Revisiting the third research question, the social mechanism-based framework for CSR holds considerable opportunities for its study. Keeping with the mining industry examples presented above, future research applying the framework could progress understanding on a variety of emerging CSR-related issues. For example, studies might apply the framework to investigate further how the discourse of social licence to operate is creating new CSR motivators in a changing institutional environment. The framework could be deployed in comparative CSR studies to better consider the role of culture and values in influencing the form and foci of CSR, especially in frontier economies home to burgeoning resources sectors. The framework would support further exploration of CSR’s adoption and perpetuation at multiple levels, fostering investigation of the pressures and expectations of certain stakeholder groups at the community level and the extent to which those activities influence corporate headquarter or organisational field-level CSR policies and practice. Other studies might apply the framework to timely questions of regulatory efficiency, examining how discourse, isomorphic and regulatory mechanisms may influence institutionalisation of red or green tape cutting agendas, for instance. These are but a few of the scholarly opportunities latent in a social mechanism-based framework for CSR which could be applied well beyond the mining sector.

The discussion, however, is also limited by its application of the proposed framework to a single industry, although mining was carefully selected due to the centrality of CSR concerns to its operations and impacts. The utility and appropriateness of the social mechanisms-based framework for CSR could certainly be tested and strengthened through application to other sectors. In particular, this would facilitate testing of whether the particular social mechanisms selected into the framework are of similar meaningfulness for other sectors.

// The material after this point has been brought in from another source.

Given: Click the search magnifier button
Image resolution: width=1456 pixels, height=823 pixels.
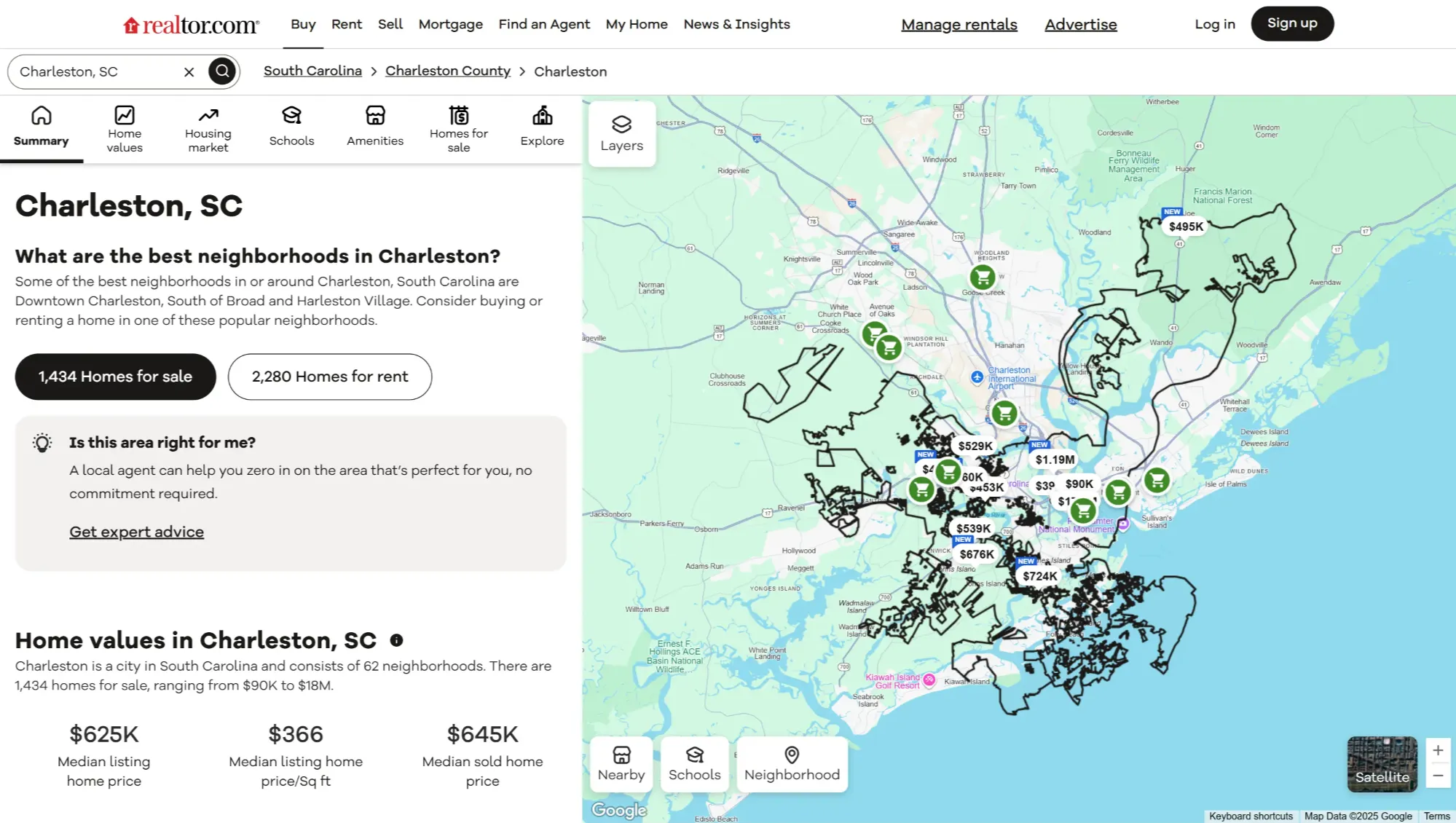Looking at the screenshot, I should point(222,71).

Or, would other considerations, such as time or markets, be more helpful (Hedström and Swedberg 1998)?

The framework itself also has certain limitations. The permeability of boundaries between social mechanisms demands an ideal-type application and a suspension of the reality in which various mechanisms overlap. But, as the above discussion shows, such application is fruitful for analysis, as long as these caveats are made and ambiguities acknowledged. In the case of mining companies’ sustainability reporting, for instance, it is difficult if not impossible to ascertain whether mimetic (e.g. a critical mass of companies are now reporting) or coercive (e.g. demands of ICMM membership) processes are the primary driver for the diffusion of sustainability reporting across the industry. Although the framework—in its current form—may be unable to facilitate a prioritisation of various mechanisms’ operations, it demonstrates strongly that these mechanisms are at work and that they are important for a deeper understanding of CSR at multiple levels.

Finally, the framework also requires a general acceptance of the usefulness and relevance of new institutionalism to CSR. Although a strong case has been set out here—and advanced by many others—the contested field of scholarly CSR research demonstrates the challenges in asserting one particular approach over another. Other, plausible explanations could certainly be posited for certain of the ideas presented. For example, in relation to isomorphism, a scholar of organisational culture might assert that adoption of particular standards or practices is not coercive but is instead a means of forming a profitable organisational identity (e.g. Hatch and Schultz 2002) or for establishing corporate branding (Hatch and Schultz 2003). This is but one of myriad alternative interpretations. But as an integrated whole, the framework presents a unique tool for teasing out the complex interplay of different and sometimes competing pressures which shape CSR at multiple levels.